■ **Records supplied**:
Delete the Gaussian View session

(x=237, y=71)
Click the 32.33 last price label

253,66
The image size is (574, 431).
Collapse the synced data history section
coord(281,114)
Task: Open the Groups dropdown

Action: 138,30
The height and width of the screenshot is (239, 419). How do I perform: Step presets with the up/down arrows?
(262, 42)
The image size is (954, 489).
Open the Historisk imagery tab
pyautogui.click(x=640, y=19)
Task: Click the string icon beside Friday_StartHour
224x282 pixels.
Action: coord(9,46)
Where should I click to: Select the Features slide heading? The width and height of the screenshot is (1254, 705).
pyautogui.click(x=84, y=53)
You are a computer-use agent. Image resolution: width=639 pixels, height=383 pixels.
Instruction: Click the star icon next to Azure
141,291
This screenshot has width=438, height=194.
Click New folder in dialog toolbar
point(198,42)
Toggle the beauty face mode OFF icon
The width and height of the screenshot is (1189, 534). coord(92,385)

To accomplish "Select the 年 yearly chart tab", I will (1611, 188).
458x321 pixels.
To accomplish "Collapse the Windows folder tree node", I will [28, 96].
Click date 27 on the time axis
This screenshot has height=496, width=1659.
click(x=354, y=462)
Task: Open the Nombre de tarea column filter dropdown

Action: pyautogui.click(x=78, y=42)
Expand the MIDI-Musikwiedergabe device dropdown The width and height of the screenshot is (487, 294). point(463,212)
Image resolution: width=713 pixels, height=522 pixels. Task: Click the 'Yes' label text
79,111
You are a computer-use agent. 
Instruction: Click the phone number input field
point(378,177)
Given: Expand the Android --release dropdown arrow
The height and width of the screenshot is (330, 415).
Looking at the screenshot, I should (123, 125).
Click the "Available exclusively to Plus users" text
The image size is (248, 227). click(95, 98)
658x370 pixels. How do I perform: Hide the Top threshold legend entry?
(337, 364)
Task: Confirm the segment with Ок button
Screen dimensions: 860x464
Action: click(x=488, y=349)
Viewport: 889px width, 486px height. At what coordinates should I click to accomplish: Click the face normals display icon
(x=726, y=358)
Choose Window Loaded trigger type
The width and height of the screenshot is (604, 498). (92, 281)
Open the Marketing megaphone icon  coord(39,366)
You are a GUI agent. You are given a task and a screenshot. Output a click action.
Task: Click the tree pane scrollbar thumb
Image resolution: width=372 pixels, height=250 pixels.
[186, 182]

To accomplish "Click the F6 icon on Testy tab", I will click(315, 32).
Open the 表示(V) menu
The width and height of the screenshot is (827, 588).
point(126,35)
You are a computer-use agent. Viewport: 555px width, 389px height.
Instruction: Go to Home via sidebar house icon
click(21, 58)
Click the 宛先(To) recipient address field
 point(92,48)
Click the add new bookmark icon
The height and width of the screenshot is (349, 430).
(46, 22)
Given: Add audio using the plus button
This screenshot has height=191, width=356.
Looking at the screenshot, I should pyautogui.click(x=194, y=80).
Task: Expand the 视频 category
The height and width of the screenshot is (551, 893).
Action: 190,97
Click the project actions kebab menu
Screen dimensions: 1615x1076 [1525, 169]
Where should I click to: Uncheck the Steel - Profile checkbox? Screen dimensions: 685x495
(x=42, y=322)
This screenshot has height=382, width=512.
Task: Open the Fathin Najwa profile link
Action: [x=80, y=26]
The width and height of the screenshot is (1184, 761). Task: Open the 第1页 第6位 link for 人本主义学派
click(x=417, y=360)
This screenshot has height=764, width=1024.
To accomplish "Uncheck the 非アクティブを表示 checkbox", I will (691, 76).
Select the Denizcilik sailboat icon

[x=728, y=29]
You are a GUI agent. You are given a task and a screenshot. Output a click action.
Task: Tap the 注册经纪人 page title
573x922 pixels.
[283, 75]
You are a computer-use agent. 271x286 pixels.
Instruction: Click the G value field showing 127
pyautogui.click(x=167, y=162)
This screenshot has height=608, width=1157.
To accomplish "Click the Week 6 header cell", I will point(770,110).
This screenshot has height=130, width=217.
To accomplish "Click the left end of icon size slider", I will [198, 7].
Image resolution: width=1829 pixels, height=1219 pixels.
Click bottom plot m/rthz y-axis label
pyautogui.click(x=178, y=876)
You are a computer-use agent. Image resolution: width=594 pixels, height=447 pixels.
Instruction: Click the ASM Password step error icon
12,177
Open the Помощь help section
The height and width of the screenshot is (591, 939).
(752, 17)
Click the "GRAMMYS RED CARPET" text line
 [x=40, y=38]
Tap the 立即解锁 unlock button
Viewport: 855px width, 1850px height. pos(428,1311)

■ **Goal**: Could you update the material, starting with the line that contains "658x370 pixels. How" and going on through the line that contains "Screen dimensions: 1615x1076 [1525, 169]", so that "megaphone" becomes "bullhorn" and nothing else changes?

■ **Solution below**:
658x370 pixels. How do I perform: Hide the Top threshold legend entry?
(337, 364)
Task: Confirm the segment with Ок button
Screen dimensions: 860x464
Action: click(x=488, y=349)
Viewport: 889px width, 486px height. At what coordinates should I click to accomplish: Click the face normals display icon
(x=726, y=358)
Choose Window Loaded trigger type
The width and height of the screenshot is (604, 498). (92, 281)
Open the Marketing bullhorn icon  coord(39,366)
You are a GUI agent. You are given a task and a screenshot. Output a click action.
Task: Click the tree pane scrollbar thumb
Image resolution: width=372 pixels, height=250 pixels.
[186, 182]

To accomplish "Click the F6 icon on Testy tab", I will click(315, 32).
Open the 表示(V) menu
The width and height of the screenshot is (827, 588).
point(126,35)
You are a computer-use agent. Viewport: 555px width, 389px height.
Instruction: Go to Home via sidebar house icon
click(21, 58)
Click the 宛先(To) recipient address field
 point(92,48)
Click the add new bookmark icon
The height and width of the screenshot is (349, 430).
(46, 22)
Given: Add audio using the plus button
This screenshot has height=191, width=356.
Looking at the screenshot, I should pyautogui.click(x=194, y=80).
Task: Expand the 视频 category
The height and width of the screenshot is (551, 893).
Action: 190,97
Click the project actions kebab menu
Screen dimensions: 1615x1076 [1525, 169]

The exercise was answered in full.